A few years back when my stress level at work was at a peak, my doctor suggested I try some exercise to improve my blood pressure. She actually suggested Yoga. Although I have added Yoga to my practice it was not the exercise I started then. In a week, I had started practicing martial arts at a local dojo. I practiced ritually for ten years. Three days a week I left work on time to make it to the first class. Over the years that I was able (there were a couple of changes in my life that changed my ability to practice three days a week) I attended two classes each of those days and joined in on the special event classes as well. Although my doctor would have preferred a lower impact exercise, she could not deny that it had the expected effect. My stress dropped, my blood pressure came with it.

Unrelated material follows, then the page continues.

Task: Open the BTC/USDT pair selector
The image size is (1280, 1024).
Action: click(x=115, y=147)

I am not the only person to find this to be a true story in their lives, but there is more to this than just that exercise is good for you. Exercise is good for you. If you aren’t exercising, you should. Maybe not martial arts. Perhaps Yoga. But, there is more to this than just that. The act of stopping my work and going to class was a mindfulness exercise. It required me to stop thinking about work. It required me to think about the exercise. This created a change in pace, a sort of reset. This is the goal of using a ritual like exercise to provide sustainability.

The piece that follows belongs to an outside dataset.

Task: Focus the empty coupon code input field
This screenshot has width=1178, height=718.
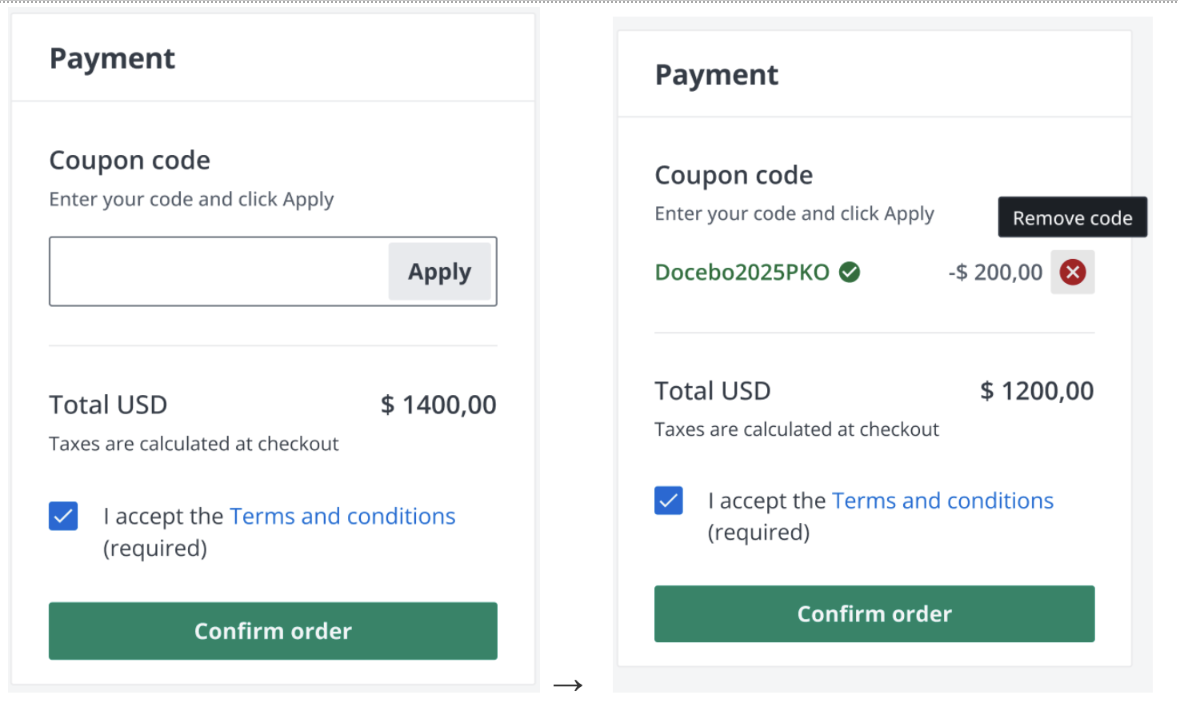Action: [x=220, y=271]
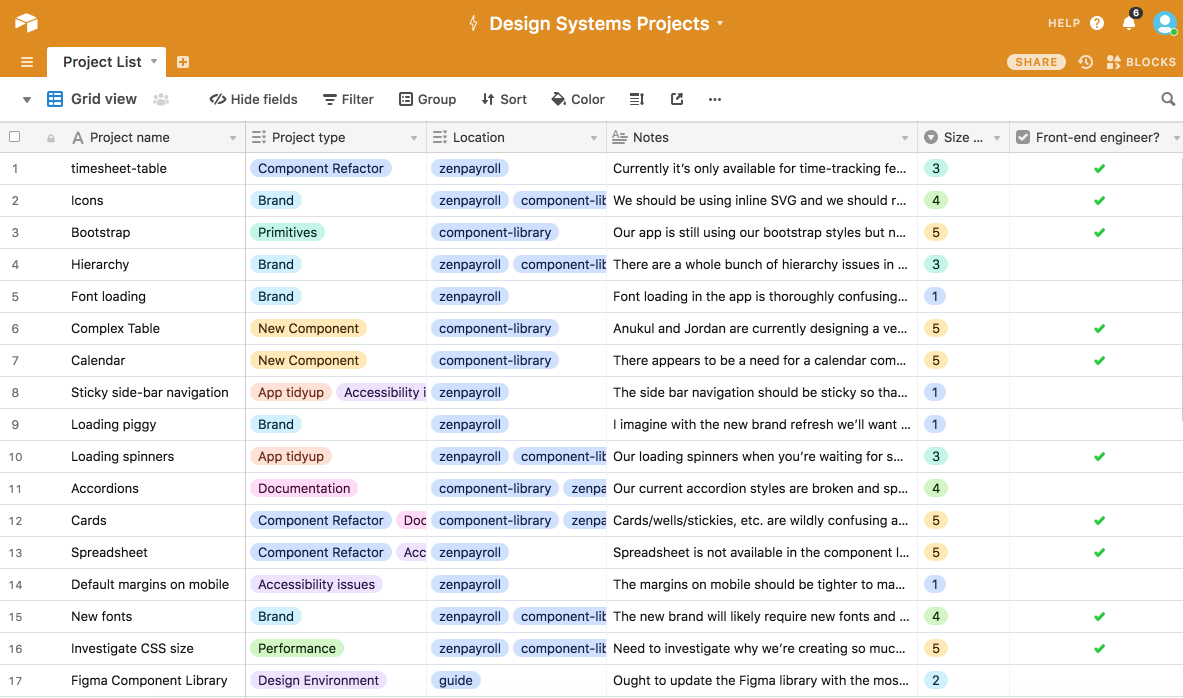Open the hamburger tables list icon

(27, 62)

What my doctor knew, indirectly, was that my inability to get away from the work and leave it at work was increasing my stress. The exercise had a physical benefit, but the break was, in my opinion, more valuable. Actually, I think my doctor knew. That was why she suggested Yoga.

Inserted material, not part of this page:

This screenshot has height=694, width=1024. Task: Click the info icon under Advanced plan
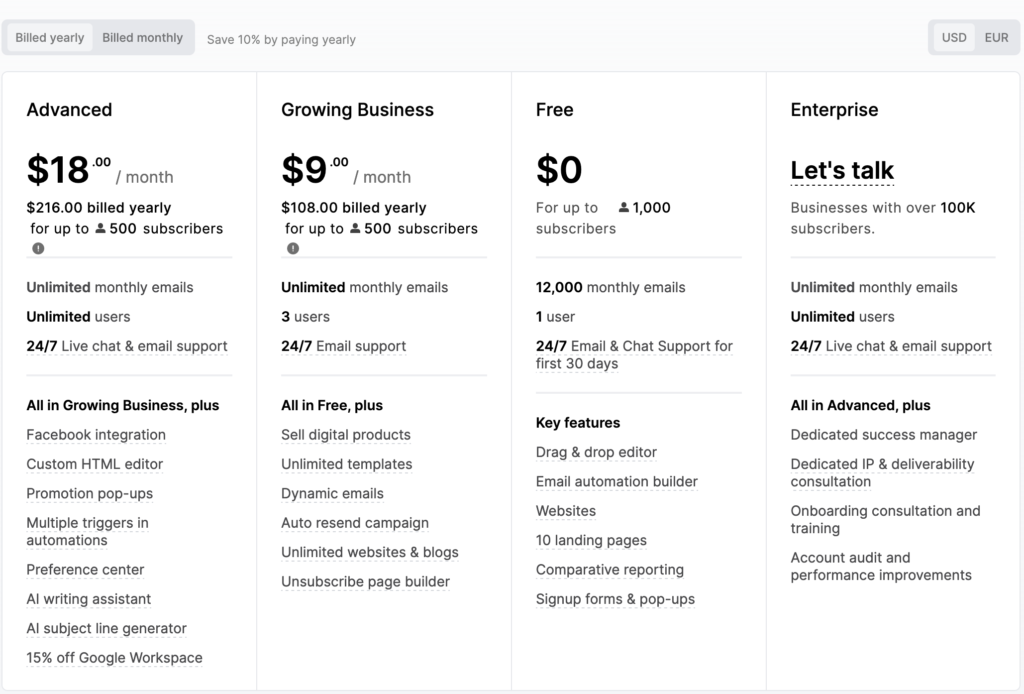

Yoga adds a deeper layer to this whole idea of sustainability and getting your mind off of work. You see, an added benefit of Yoga is that when done correctly it centers your mind on only what you are doing at that moment. It actively challenges you to relax and think of noting. In this meditative activity, the idea is to only think about your breathing as you move through the poses. Many exercises have this benefit organically, but you can still bring the work thoughts with you into most of them. Yoga actively teaches you to be mindful of your breath or focus only on your breath. This intentional centering or mindfulness is designed to get your mind to relax, because once your mind relaxes your body can relax.
I played golf for many years and it can be a very relaxing ritual. It can also be a miserably frustrating ritual. And that is also fine. The reason is that I am getting my mind away from work. I guess it is true that a bad day on the golf course can be better than a good day at the office.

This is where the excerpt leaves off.